The vast majority of systematic reviews are planned retrospectively, once most eligible trials have completed and reported, and are based on aggregate data that can be extracted from publications. Prior knowledge of trial results can introduce bias into both review and meta-analysis methods, and the omission of unpublished data can lead to reporting biases. The collaborative framework for prospective, adaptive meta-analysis (FAME) of aggregate data can reduce the potential for bias, and help produce more timely, thorough and reliable results.
Recognising that it might not be possible or desirable to apply all aspects of FAME to all Cochrane Reviews, this Methods Support Unit web clinic demonstrated how the adoption of some of the key principles (FAME-lite) could improve the quality and efficiency of the vast majority.

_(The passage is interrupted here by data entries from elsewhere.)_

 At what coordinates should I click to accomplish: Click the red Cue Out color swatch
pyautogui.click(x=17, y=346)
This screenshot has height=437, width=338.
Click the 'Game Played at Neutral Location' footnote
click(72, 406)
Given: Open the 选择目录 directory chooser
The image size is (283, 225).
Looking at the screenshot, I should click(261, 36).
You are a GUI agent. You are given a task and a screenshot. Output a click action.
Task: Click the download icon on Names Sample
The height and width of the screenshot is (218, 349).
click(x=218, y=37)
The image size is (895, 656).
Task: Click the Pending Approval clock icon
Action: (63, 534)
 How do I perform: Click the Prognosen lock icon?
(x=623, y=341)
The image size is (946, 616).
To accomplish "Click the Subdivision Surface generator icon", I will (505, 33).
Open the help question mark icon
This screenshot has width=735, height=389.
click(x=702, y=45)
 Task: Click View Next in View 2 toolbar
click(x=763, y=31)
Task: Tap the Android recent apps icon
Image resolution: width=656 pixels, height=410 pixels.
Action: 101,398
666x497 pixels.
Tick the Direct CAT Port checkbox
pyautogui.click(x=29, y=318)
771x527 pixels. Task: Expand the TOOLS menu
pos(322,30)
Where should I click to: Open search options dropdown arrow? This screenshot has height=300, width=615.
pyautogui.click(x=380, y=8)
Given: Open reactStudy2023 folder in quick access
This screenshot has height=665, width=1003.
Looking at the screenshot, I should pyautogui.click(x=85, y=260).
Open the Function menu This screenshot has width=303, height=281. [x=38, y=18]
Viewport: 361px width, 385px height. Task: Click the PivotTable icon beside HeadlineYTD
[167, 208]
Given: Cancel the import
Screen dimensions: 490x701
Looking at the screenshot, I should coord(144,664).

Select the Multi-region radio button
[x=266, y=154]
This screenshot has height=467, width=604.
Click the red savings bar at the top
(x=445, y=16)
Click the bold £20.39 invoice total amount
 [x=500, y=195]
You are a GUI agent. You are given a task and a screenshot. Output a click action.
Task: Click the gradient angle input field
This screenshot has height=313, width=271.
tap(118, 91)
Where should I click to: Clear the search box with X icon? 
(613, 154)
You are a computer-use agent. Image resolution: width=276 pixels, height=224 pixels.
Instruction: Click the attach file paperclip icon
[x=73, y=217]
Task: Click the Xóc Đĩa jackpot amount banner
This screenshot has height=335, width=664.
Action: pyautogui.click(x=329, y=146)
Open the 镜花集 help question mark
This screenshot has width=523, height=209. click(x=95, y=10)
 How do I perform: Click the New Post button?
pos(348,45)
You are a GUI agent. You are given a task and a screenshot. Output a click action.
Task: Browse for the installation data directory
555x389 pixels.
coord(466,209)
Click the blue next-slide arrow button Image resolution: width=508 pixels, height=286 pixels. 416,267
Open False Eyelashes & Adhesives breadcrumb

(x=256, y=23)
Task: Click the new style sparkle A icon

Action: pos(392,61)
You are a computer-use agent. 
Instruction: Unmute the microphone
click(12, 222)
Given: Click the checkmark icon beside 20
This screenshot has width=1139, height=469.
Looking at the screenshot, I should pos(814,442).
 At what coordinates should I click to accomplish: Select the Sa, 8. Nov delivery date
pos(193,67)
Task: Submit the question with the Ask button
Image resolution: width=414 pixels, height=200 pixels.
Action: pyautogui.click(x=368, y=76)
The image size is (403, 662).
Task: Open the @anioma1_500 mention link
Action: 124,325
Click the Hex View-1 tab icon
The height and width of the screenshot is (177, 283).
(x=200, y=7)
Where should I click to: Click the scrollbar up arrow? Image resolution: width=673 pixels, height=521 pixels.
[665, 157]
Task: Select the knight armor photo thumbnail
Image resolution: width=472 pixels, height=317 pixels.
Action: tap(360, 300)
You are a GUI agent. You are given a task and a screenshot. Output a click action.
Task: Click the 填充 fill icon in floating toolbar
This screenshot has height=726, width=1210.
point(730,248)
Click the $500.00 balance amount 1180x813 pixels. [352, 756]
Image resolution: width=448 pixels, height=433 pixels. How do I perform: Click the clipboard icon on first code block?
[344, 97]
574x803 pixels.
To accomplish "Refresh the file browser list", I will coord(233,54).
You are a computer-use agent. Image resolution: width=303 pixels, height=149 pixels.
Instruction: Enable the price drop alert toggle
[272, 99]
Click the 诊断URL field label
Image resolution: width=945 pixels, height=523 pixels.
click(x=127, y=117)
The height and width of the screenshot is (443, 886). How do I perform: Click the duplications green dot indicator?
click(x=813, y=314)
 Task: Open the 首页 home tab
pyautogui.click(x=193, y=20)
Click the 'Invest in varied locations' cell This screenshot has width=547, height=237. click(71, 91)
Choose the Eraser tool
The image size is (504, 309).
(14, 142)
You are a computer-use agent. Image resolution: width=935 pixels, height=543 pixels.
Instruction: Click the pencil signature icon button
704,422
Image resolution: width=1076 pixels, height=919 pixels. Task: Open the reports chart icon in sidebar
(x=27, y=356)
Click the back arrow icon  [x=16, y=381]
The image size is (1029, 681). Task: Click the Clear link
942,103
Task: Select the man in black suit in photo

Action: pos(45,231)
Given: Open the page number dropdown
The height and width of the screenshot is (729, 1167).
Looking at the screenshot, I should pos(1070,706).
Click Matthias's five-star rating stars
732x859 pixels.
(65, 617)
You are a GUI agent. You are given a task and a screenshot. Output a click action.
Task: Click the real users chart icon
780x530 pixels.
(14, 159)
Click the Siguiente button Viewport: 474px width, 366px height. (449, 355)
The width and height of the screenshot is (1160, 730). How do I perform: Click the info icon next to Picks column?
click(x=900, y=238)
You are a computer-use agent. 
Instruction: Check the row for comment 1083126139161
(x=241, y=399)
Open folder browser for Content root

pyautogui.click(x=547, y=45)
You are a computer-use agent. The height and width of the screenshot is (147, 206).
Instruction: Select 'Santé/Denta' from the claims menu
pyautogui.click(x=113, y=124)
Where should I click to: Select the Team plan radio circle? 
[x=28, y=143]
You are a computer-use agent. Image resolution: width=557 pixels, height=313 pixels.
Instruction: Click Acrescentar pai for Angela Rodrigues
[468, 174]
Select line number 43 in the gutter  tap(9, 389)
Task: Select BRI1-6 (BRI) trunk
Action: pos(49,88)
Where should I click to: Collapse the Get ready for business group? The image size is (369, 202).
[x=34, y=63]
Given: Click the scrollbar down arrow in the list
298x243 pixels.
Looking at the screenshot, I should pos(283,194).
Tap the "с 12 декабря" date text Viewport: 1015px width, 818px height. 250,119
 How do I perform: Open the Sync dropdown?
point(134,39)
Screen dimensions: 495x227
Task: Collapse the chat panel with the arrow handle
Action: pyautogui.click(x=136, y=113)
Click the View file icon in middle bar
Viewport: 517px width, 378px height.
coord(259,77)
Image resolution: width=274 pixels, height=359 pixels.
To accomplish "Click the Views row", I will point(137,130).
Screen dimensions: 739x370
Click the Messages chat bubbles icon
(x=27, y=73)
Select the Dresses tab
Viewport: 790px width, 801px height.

Below you will find the videos from the August 2023 webinar. Recordings from other Methods Support Unit web clinics are available here.
Professor Jayne Tierney co-leads the Meta-analysis Programme of the MRC Clinical Trials Unit at UCL, and for more than 25 years, she has been responsible for designing and conducting international, collaborative, individual participant data (IPD) meta-analyses and systematic reviews of aggregate data both in cancer and a range of other health areas. Alongside, she has developed methods and guidance to improve how systematic reviews and meta-analyses are conducted and analysed, for example, improving the timeliness and reliability of aggregate data meta-analyses, and maximising the value of IPD. Jayne has been involved in the Cochrane Collaboration since its beginnings, providing peer review, contributions to the Cochrane Handbook, workshops at annual meetings and colloquia and as co-convenor of the IPD Meta-analysis Methods Group.
Sarah Burdett is a member of the Meta-analysis Group at the MRC Clinical Trials Unit at UCL, London, UK. For more than 20 years, she has been involved in designing and conducting systematic reviews and meta-analysis to rigorously re-evaluate the effectiveness of therapies. She has published international, collaborative, individual participant data (IPD) and aggregate data (AD) meta-analyses in bladder, lung, glioma, and prostate cancer. These projects have influenced practice guidelines and the treatment of patients worldwide. Sarah also provides advice and training on systematic review and meta-analysis methods, particularly in relation to IPD.